WORK TO BE COMPLETED: Reproduce, exactly as they appear, the line containing "Instruction: Tick the" and every line after it, ending with the last line of the records.

MATERIAL PROVIDED:
========================================
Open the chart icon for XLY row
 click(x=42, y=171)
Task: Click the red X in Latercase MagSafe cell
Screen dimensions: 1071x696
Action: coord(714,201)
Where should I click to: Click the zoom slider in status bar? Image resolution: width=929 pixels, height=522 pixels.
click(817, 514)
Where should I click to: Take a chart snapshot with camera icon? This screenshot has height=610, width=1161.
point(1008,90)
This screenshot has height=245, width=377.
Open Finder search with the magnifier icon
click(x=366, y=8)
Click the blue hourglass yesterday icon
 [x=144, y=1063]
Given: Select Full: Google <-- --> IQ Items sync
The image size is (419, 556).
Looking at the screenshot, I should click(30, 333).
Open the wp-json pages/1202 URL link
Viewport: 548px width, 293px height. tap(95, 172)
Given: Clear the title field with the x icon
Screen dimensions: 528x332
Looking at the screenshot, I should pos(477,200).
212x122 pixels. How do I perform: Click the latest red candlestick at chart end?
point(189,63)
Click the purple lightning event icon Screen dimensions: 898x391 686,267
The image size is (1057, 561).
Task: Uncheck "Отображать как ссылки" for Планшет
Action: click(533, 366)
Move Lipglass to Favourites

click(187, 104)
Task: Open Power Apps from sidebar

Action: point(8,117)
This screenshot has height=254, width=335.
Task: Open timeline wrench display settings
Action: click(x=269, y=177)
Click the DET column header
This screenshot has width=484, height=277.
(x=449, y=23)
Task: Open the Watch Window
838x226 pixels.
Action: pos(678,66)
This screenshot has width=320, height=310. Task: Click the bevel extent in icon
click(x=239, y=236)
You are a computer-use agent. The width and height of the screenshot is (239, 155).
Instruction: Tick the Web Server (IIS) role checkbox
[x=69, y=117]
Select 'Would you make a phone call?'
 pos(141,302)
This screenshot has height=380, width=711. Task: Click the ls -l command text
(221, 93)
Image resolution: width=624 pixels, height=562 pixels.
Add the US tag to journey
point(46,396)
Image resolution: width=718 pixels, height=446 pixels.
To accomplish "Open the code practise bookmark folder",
========================================
EXERCISE SOLUTION:
Instruction: Tick the Web Server (IIS) role checkbox
[x=69, y=117]
Select 'Would you make a phone call?'
 pos(141,302)
This screenshot has height=380, width=711. Task: Click the ls -l command text
(221, 93)
Image resolution: width=624 pixels, height=562 pixels.
Add the US tag to journey
point(46,396)
Image resolution: width=718 pixels, height=446 pixels.
To accomplish "Open the code practise bookmark folder",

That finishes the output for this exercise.